Why GPUs?

Questions

  • What is Moore’s law?

  • What problem do GPUs solve?

Objectives

  • Explain the historical development of microprocessors and how GPUs enable continued scaling in computational power

Instructor note

  • 15 min teaching

  • 0 min exercises

The Moore’s law

It states that the number of transistors in a dense integrated circuit doubles about every two years. More transistors means smaller size of a single element, so higher core frequency can be achieved. However, power consumption scales with frequency to the third power, therefore the growth in the core frequency has slowed down significantly. Higher performance of a single node has to rely on its more complicated structure and still can be achieved with SIMD (single instruction multiple data), branch prediction, etc.

../_images/microprocessor-trend-data.png

The evolution of microprocessors. The number of transistors per chip increase roughly every 2 years. However, it can no longer be explored by the core frequency due to the power consumption limits. Before 2000, the increase in the single core clock frequency was the major source of the increase in the performance. Mid 2000 mark a transition towards multi-core processors.

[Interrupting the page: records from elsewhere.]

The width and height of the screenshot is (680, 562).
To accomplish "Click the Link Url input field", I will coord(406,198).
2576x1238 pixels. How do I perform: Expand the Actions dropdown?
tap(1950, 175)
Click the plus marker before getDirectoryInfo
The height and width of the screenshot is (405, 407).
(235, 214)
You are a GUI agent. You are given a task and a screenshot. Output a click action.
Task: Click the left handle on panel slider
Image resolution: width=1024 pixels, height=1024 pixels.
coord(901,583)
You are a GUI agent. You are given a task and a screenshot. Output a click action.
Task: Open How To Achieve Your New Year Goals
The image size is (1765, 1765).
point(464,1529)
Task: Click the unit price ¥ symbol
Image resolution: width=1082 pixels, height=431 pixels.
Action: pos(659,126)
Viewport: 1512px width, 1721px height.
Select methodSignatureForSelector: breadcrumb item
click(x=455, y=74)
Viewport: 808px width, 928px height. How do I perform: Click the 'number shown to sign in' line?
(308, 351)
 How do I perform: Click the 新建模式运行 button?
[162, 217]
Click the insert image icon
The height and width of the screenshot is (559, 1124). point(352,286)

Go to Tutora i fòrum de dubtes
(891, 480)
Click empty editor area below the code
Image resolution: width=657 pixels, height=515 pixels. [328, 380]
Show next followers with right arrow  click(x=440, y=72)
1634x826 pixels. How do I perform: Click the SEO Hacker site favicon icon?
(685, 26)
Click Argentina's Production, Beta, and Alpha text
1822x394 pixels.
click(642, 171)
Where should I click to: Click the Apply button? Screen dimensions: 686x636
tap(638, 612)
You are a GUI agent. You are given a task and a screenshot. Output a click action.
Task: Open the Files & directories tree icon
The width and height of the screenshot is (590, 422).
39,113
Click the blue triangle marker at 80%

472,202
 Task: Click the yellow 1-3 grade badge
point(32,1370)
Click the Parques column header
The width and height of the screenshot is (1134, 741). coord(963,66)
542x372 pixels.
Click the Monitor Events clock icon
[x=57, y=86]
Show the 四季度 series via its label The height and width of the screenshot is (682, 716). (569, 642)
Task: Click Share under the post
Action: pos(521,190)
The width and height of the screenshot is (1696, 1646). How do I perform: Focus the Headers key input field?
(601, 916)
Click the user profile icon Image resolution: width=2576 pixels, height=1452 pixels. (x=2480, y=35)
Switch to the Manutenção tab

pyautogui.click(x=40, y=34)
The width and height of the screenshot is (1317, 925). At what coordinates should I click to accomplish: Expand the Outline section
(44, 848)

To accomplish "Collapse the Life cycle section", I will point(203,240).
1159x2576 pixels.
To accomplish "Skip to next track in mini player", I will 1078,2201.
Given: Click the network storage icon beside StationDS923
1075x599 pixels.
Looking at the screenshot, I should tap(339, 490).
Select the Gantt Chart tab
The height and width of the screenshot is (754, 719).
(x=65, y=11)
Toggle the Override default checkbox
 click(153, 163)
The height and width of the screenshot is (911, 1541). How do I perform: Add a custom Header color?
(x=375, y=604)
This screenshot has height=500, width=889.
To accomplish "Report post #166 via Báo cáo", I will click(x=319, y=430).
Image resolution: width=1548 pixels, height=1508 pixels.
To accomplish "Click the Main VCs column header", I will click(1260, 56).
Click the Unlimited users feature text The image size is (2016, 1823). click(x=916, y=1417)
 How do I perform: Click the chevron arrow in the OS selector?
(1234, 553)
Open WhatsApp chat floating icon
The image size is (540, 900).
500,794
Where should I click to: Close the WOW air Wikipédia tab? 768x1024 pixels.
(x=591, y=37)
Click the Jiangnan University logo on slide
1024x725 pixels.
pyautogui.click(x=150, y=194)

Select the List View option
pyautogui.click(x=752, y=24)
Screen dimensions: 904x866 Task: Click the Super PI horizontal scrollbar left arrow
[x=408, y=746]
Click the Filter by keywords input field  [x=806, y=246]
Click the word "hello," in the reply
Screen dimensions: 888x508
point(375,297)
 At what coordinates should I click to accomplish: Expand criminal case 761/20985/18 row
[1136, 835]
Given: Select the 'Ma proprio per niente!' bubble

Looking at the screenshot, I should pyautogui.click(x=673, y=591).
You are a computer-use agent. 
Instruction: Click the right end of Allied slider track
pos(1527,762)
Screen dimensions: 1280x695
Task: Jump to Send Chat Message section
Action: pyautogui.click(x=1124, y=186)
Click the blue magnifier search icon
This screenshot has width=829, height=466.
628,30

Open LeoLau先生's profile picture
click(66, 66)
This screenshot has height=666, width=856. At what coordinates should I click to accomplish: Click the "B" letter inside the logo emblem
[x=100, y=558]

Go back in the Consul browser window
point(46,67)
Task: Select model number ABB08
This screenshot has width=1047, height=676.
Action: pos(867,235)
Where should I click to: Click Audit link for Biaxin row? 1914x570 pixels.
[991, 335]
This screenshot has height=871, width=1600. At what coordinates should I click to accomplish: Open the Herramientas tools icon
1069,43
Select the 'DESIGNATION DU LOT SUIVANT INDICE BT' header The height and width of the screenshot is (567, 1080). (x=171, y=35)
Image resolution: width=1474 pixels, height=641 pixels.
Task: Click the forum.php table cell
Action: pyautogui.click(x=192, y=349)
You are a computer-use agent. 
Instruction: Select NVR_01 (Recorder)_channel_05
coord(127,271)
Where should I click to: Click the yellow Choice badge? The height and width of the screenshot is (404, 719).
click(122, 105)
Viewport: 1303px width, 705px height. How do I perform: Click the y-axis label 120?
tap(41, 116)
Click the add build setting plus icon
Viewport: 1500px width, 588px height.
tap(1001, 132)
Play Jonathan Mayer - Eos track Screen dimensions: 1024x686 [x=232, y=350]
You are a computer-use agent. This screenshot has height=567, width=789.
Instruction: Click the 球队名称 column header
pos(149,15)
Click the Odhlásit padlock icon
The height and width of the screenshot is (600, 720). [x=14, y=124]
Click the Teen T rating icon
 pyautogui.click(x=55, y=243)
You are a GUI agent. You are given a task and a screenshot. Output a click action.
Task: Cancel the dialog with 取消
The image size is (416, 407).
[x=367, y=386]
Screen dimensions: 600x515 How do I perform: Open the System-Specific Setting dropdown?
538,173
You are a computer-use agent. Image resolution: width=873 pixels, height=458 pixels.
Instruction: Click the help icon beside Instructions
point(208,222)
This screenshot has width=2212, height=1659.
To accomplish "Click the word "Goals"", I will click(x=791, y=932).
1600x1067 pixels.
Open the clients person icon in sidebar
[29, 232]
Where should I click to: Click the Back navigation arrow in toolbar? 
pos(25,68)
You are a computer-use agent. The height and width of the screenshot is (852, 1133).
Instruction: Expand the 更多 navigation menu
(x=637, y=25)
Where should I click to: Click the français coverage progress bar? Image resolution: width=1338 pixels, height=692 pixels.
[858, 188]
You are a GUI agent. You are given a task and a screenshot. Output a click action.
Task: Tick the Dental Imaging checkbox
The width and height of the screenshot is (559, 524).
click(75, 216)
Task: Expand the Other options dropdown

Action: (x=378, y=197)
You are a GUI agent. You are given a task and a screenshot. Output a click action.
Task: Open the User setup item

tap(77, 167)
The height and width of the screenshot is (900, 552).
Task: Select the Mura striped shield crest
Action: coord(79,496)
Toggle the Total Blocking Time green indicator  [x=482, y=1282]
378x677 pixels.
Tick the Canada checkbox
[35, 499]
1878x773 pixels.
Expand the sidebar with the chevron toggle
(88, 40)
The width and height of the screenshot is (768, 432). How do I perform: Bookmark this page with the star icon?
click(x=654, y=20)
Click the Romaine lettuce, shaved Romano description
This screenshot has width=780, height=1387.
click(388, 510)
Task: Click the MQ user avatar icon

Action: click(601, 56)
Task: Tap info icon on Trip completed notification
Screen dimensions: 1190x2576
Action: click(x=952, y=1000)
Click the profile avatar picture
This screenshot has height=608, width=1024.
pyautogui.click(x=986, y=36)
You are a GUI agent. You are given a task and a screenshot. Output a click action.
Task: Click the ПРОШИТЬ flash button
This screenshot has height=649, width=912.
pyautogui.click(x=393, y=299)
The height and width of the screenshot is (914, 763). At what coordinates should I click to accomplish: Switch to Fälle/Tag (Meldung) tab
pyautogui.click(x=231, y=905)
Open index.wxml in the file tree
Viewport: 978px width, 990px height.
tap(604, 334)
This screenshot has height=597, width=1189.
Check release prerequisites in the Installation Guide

Increasing performance has been sustained with two main strategies over the years:

  • Increase the single processor performance:

  • More recently, increase the number of physical cores.

Computing in parallel

The underlying idea of parallel computing is to split a computational problem into smaller subtasks. Many subtasks can then be solved simultaneously by multiple processing units.

../_images/parallel-computing.png

Serial processing and parallel computing.

How a problem is split into smaller subtasks strongly depends on the problem. There are various paradigms and programming approaches to do this.

Graphics processing units

Graphics processing units (GPU) have been the most common accelerators during the last few years, the term GPU sometimes is used interchangeably with the term accelerator. GPUs were initially developed for highly-parallel task of graphic processing. But over the years, they were used more and more in HPC.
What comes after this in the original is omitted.